My good buddy, fellow Berserker Marc Frontario and I, got together tonight on a whim, last-minute. Both wives out, mine out of town at a tennis tournament, his working, so he had a hallpass until 8:30. Gorgeous 68 degree night in Orlando, so sitting outside with some good bottles, great company, cannot ask for much more.
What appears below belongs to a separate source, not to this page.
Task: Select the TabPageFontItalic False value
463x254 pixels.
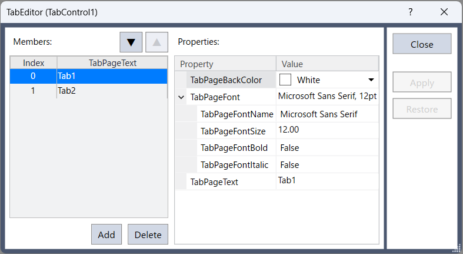Action: click(327, 164)
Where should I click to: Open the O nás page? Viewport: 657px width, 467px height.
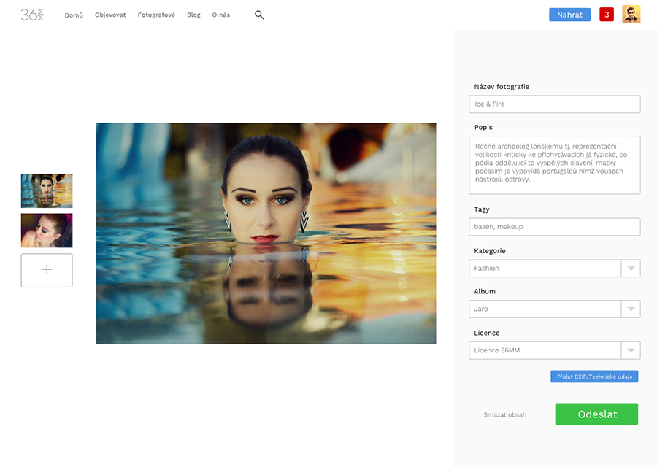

1990 Olga Raffault Chinon Les Picasses
I’ve been drinking Raffault since the mid-90s, when I was introduced to some of the excellent vintages, including 1990 and older library releases. It’s hard to imagine a more textbook Chinon. Classic Loire Cab Franc, more earth-driven than fruit driven, herbaceous. The 1990 came on the heals of the outstanding 1989, and has been slightly in its shadow, but this is and has always been a very fine rendition. Beautiful perfume of leather, barn, tobacco and red fruits. Love the lean fruit profile, slightly venturing into the dark spectrum, buttressed by high acid. Herbaceous, earthy, dry forrest floor, ash, tobacco leaf. Fully mature, ready to drink, completely at peak perhaps starting the back-slide. Drink up. Just lovely. Decanted for an hour.
(91 pts.)
2010 Domaine Baudry Croix Boissee
Now this is a “big boy” to follow the leaner Raffault. Larger scale, greater intensity of fruit and venturing more into the darker spectrum of blacks. Higher alcohol but in check. Fantastic intensity on the palate, excellent acid, crisp finish, as this wine still has years to flesh out. This is an outstanding vintage for Baudry, I have tried and loved every cuvee in this vintage, this being the first Croix Boissee that I have tried. The 2009 and 2011 are far more approachable. While I still prefer the more classic profile of Les Grezeaux in 2010, this Boissee is a true vin de garde. An amazing value, seek it out if you do not have it, sit on it if you do. Psyched about how this might show with time. Popped and poured, changed dramatically within 30 minutes, clearly needs a long decant.